(Source records begins)
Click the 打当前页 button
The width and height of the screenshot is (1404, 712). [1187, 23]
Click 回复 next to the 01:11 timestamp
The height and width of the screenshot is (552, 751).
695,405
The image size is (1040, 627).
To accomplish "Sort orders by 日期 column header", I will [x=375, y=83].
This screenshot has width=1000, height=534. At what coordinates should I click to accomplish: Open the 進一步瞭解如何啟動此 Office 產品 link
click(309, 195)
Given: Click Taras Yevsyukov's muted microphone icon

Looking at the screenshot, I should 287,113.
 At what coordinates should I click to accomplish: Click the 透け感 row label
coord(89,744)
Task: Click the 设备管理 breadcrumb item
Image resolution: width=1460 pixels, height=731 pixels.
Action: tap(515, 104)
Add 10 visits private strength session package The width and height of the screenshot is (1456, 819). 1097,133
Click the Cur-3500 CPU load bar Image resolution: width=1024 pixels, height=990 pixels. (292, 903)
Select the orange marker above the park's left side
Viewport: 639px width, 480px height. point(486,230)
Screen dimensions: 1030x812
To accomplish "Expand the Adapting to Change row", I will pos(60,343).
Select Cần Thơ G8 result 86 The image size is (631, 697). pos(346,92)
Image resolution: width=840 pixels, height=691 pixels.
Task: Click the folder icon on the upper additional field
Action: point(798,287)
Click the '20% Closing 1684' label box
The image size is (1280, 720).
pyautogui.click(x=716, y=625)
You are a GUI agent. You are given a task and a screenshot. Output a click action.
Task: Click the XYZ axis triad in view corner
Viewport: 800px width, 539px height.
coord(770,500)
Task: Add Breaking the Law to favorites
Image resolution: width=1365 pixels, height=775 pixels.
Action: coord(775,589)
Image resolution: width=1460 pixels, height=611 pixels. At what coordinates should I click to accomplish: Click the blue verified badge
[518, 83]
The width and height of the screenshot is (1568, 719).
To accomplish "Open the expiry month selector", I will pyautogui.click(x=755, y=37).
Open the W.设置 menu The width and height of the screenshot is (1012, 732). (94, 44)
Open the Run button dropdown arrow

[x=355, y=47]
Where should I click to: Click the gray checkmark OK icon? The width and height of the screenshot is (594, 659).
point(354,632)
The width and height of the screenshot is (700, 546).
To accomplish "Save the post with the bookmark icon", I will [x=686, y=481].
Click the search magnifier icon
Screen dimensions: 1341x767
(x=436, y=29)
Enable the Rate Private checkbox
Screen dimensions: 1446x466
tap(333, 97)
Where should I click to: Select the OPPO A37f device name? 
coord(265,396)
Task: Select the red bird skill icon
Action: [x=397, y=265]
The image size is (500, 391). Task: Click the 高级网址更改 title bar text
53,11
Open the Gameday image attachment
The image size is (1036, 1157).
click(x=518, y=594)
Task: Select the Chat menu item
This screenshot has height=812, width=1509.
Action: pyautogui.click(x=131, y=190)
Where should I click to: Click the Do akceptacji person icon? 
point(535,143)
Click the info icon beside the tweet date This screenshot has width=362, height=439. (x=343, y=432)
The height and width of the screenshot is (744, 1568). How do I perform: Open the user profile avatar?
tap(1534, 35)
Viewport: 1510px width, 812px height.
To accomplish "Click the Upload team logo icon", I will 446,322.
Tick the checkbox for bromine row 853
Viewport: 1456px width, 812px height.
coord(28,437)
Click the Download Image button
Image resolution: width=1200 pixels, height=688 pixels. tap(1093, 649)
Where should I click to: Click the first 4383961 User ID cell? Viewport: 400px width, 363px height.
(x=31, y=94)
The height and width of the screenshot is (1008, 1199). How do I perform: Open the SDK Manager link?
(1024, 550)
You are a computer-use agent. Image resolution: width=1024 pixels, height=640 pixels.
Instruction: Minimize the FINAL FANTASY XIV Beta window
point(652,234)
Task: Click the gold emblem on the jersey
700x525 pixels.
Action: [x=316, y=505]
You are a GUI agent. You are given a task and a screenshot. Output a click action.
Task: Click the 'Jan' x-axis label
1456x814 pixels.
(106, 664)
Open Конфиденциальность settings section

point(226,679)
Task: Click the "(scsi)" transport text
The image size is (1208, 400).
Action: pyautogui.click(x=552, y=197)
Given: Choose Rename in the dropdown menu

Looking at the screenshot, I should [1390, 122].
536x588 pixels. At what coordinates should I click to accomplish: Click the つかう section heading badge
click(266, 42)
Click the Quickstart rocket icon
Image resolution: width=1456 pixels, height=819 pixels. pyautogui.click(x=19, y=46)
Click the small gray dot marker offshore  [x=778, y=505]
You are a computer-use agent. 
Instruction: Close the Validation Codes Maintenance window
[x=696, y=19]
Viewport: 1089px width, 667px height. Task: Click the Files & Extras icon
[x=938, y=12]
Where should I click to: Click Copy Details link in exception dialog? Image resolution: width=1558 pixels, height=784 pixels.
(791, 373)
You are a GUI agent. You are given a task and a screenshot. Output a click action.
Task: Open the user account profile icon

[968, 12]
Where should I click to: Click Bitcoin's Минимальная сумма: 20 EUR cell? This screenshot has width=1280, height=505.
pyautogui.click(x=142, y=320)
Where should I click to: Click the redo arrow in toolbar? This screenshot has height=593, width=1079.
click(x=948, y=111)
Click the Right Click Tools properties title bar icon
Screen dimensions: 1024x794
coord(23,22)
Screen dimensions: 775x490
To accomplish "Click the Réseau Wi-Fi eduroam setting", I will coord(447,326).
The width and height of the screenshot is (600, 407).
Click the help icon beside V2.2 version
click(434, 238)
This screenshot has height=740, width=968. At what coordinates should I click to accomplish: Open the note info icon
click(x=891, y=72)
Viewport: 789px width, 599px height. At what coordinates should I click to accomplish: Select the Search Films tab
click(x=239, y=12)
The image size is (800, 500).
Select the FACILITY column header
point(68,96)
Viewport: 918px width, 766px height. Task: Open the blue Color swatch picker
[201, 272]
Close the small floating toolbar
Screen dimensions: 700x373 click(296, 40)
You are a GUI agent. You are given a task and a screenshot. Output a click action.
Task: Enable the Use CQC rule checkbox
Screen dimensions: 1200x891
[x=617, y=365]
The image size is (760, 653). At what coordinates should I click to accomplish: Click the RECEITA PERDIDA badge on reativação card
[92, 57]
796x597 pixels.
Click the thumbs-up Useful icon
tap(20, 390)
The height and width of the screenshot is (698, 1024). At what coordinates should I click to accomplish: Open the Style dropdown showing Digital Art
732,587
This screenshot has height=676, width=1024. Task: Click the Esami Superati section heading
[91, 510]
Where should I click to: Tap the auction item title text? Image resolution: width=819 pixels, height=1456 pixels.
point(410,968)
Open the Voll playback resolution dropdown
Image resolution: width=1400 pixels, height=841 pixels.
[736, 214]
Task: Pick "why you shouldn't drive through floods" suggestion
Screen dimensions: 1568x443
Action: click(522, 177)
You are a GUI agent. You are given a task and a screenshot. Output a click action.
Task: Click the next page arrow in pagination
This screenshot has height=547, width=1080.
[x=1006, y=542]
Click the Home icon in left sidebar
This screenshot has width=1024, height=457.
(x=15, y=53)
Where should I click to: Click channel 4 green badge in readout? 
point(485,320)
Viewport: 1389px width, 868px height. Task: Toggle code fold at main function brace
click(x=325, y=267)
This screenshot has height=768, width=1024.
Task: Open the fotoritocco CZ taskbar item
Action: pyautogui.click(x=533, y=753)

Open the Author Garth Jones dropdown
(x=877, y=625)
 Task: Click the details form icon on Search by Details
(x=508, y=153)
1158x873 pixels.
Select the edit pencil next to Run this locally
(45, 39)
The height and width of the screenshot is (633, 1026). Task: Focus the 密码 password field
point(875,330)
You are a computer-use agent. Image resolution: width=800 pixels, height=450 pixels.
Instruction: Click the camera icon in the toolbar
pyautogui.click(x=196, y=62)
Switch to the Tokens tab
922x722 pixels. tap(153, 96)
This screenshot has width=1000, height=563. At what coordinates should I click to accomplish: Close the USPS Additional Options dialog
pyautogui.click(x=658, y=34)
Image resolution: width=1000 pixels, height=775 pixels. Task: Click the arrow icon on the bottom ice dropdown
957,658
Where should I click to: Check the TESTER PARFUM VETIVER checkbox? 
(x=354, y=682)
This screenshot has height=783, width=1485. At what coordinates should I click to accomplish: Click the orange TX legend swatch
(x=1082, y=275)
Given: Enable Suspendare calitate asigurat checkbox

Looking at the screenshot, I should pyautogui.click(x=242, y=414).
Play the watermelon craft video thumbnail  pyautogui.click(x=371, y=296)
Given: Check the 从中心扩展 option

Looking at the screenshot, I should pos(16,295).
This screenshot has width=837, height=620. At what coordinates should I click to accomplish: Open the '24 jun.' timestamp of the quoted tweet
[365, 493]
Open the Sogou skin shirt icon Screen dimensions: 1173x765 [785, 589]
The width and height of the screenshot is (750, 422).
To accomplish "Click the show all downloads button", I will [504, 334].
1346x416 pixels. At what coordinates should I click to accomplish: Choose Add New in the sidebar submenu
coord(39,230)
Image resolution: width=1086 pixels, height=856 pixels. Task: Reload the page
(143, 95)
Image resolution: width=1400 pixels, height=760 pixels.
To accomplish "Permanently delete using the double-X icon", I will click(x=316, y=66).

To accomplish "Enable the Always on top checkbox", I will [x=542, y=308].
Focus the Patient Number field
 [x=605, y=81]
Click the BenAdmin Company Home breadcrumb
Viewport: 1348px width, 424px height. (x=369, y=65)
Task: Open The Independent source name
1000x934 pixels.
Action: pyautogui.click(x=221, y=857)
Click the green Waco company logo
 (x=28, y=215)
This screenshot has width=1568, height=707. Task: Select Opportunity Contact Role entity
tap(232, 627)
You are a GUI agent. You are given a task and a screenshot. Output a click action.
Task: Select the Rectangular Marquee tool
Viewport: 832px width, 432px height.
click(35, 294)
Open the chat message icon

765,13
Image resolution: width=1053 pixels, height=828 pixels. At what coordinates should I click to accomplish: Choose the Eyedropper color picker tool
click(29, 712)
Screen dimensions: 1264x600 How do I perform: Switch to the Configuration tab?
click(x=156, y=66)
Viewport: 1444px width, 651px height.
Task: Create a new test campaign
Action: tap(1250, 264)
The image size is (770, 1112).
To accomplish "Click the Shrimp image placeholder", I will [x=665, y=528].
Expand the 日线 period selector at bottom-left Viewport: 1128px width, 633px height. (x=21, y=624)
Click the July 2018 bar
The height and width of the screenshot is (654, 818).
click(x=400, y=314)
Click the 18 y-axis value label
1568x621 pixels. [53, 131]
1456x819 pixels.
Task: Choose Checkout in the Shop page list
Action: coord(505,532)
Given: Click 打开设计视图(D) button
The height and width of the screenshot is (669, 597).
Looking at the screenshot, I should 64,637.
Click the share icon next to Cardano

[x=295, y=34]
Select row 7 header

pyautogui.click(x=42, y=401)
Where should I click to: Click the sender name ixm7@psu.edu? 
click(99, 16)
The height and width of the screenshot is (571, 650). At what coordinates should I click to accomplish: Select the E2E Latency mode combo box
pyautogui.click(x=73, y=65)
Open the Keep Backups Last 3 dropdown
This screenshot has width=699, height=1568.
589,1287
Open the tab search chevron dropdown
(Source records ends)
_Problem_
Return a copy of each line in the entries that contains "computer".

_Exercise output_
You are a computer-use agent. Image resolution: width=1024 pixels, height=640 pixels.
You are a computer-use agent. 
You are a computer-use agent. Image resolution: width=800 pixels, height=450 pixels.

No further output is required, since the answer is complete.